Differential diagnosis

  • Food allergy
  • Scabies
  • Malassezia dermatitis
  • Bacterial pyoderma
  • Hypersensitivities (flea bite, contact)
  • Parasites (cheyletiellosis, pediculosis), and folliculitis (dermatophyte, Demodex).

How to manage CAD

Treatment of CAD includes a combination of management techniques focusing on different elements constituting the severity of the symptoms: allergen avoidance, antiinflammatory treatments, anti-microbial treatments , allergen-specific immunotherapy.

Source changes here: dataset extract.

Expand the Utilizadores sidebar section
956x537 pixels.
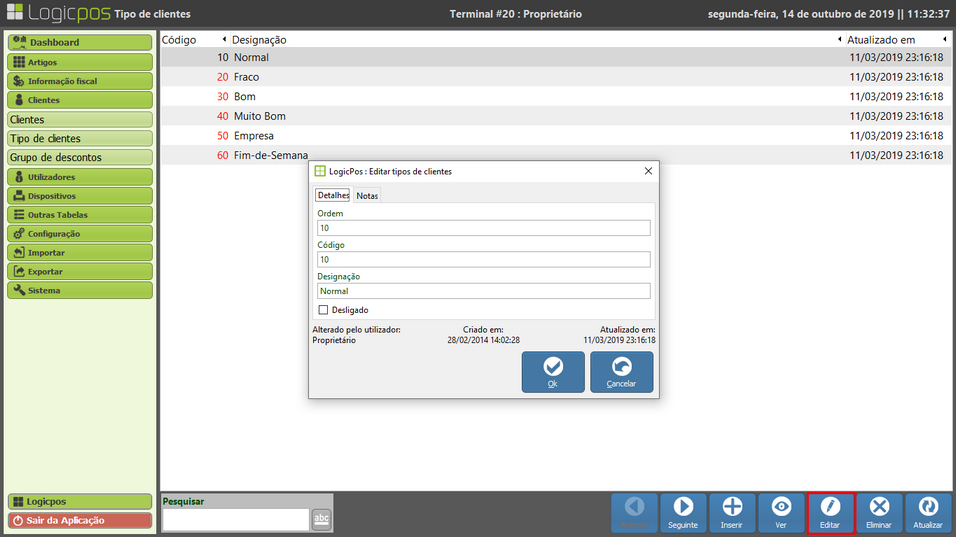tap(80, 177)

It seems essential to control, as soon as possible, the gravity of the disease in order to avoid a self-inducing mechanism that could lead to a chronic stage where no more treatments could be effective.

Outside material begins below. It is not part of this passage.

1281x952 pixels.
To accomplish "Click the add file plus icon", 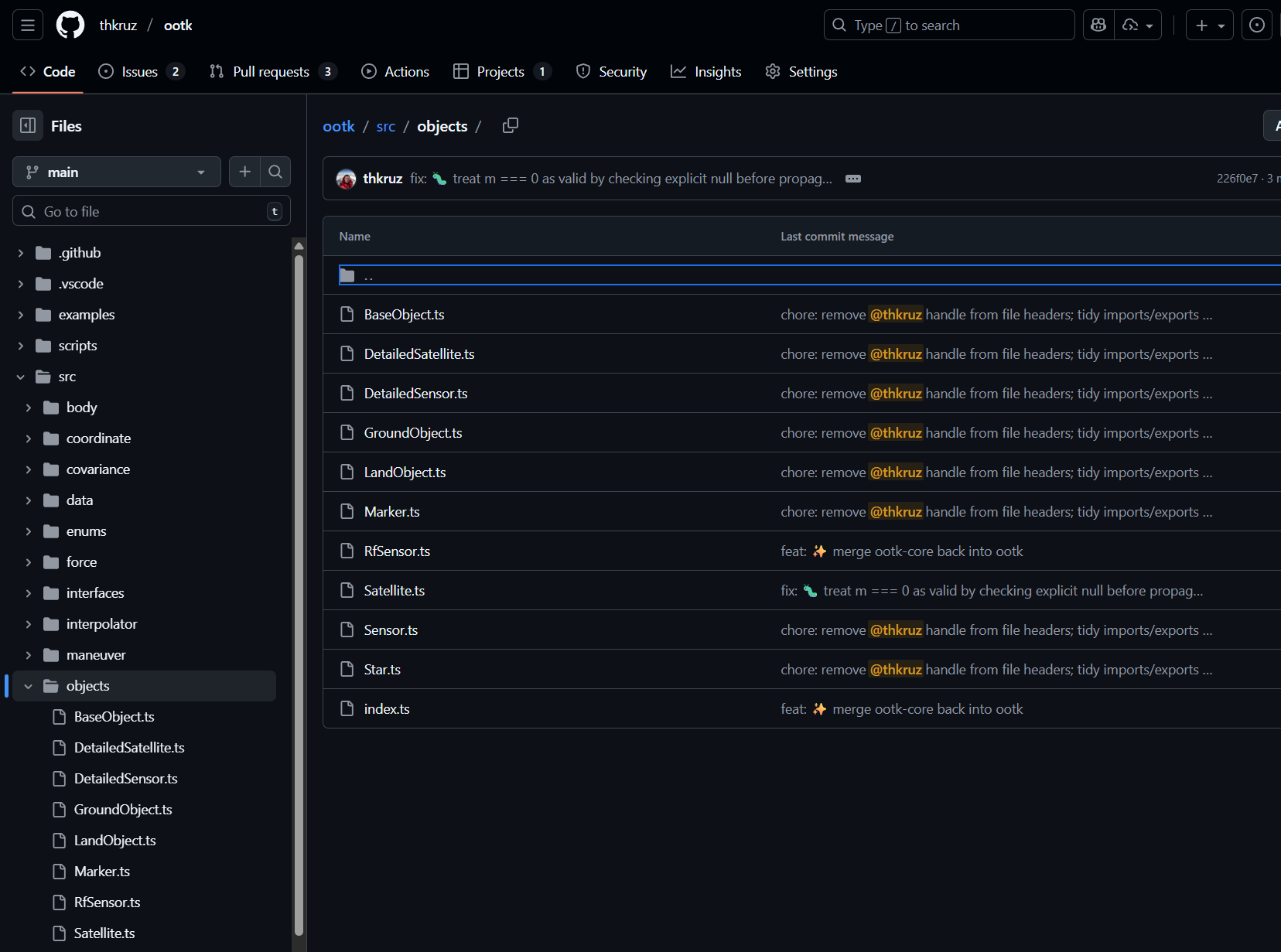I will click(244, 172).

  1. Antimicrobial therapy
  • any secondary pyoderma, otitis externa and Malassezia dermatitis should be treated with appropriate therapies. Controlling and preventing secondary infection is an essential component of managing atopic dogs.
  • Bathing every 3 to 7 days and treating the ears after every bath help to wash off pollens and disinfect the skin and ear canals, preventing secondary infections from recurring.
  1. Symptomatic therapy (itch control)
  • Topical therapy with antimicrobial shampoos and anti-itch conditioners, and sprays (i.e., those containing oatmeal, pramoxine, antihistamines, or glucocorticoids) applied every 2 to 7 days or as needed may help reduce clinical symptoms.
  • Systemic antihistamine therapy reduces clinical symptoms in many cases Antihistamines can be used alone or in combination with glucocorticoids or essential fatty acids for a synergistic effect.
  • One- to 2-week-long therapeutic trials with different antihistamines may be required to determine which is most effective.
  • Chlorpheniramine 0.2–3 mg/kg PO q 8–12 hours
  • Diphenhydramine 1–4 mg/kg PO q 8 hours
  • Dextromethorphan, an opioid antagonist, may be a useful adjunct in managing the licking, chewing, and biting behaviors associated with allergic dermatitis in dogs. Dextromethorphan 2 mg/kg PO should be administered every 12 hours. A beneficial effect should be seen within 2 weeks.
  • Injectable short-acting steroids (dexamethasone sodium phosphate 0.5–1 mg/kg or prednisolone acetate 0.1–1 mg/kg) are effective at providing relief and may last 2 to 3 weeks if no concurrent secondary infection occurs.
  • Temaril-P (trimeprazine and prednisolone combination) is a unique drug that provides significant antipruritic effects at a relatively lower dose of the prednisolone. One tablet per 10 to 20 kg should be administered every 24 to 48 hours. The dosage should be tapered to the lowest possible dose and frequency.
  1. Allergy treatment (immune modulation)
  • Cyclosporine (Atopica) helps control pruritus in 75% of atopic dogs. A dose of 5 mg/kg PO should be administered every 24 hours until beneficial effects are seen (approximately 4–6 weeks). Then, dosage frequency should be tapered down to every 48 to 72 hours.


  • The prognosis is good
  • although lifelong therapy for control is needed in most dogs
  • Relapses (pruritic flare-ups with/without secondary infections) are common, so individualized treatment adjustments to meet patient needs may be required periodically.
  • In dogs that become poorly controlled, one should rule out secondary infection (e.g., that caused by bacteria or Malassezia); sarcoptic mange; demodicosis; and concurrent food, flea bite, and recently acquired hypersensitivity to additional environmental allergens.
  • Because a strong genetic component is present, the breeding of any male or female dog with clinical signs of atopic dermatitis should be discouraged.